Enquanto isso, a chanceler alemã pareceu fazer ouvidos de mercador a uns e outros e deixou claro que Berlim não quer que o banco central assuma um papel maior. Angela Merkel se apoia no fato de que as normas da União Europeia proíbem ações desse tipo. "Segundo os tratados, o BCE não tem a possibilidade de resolver esses problemas",  disse Merkel após reunir-se com o primeiro-ministro irlandês, Enda Kenny.
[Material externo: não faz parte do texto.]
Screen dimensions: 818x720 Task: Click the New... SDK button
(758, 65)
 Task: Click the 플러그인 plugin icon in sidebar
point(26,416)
Este, a propósito, rechaçou sem mover uma sobrancelha a proposta alemã de reformar os tratados para punir e deixar sem voto no Conselho os países que não cumpram com suas obrigações financeiras.

A Alemanha, a inventora da política monetária do BCE, continua rechaçando a ideia de que o eurobanco se converta na última garantia da dívida, e insiste em que são os governos nacionais que devem resolver a crise aplicando planos de austeridade e reformas estruturais. "A única forma de recuperar a confiança dos mercados", repisou inacessível a chanceler, "é aplicar as reformas acordadas e construir uma união política europeia mais estreita, reformando o Tratado da UE".

Peter Bofinger, membro do grupo de economistas que assessora o governo alemão, disse na terça-feira que o BCE deveria converter-se no financiador de último recurso se os problemas da dívida ameaçarem esfacelar o sistema financeiro. "Se os políticos não podem [fazê-lo], o BCE deve fazer tudo o que possa para baixar os tipos de juros a níveis mais razoáveis", disse.

Muitos analistas crêem que a única forma de evitar um contágio maior é que Frankfurt compre uma grande quantidade de bônus, garantindo que os tipos de juros não superem um certo nível. Segundo a agência, o BCE dirigido por Mario Draghi comprou 187 bilhões de euros de dívida soberana desde maio de 2010, mas "esterilizou" até agora essas compras tomando a quantidade equivalente no mercado de depósitos. Uma opção seria frear essas compras de depósitos, mas a Alemanha se nega a aceitar isto. E tudo continua indo de mal a pior ...

"Os mercados estão claramente esperando algo que rompa o círculo para aliviar a pressão sobre o rendimento dos bônus periféricos", disse à Reuters David Scutt, operador do Arab Bank Australia. "Se não houver notícias nos próximos dias, suspeita-se que a situação poderia desmoronar muito rapidamente", acrescentou.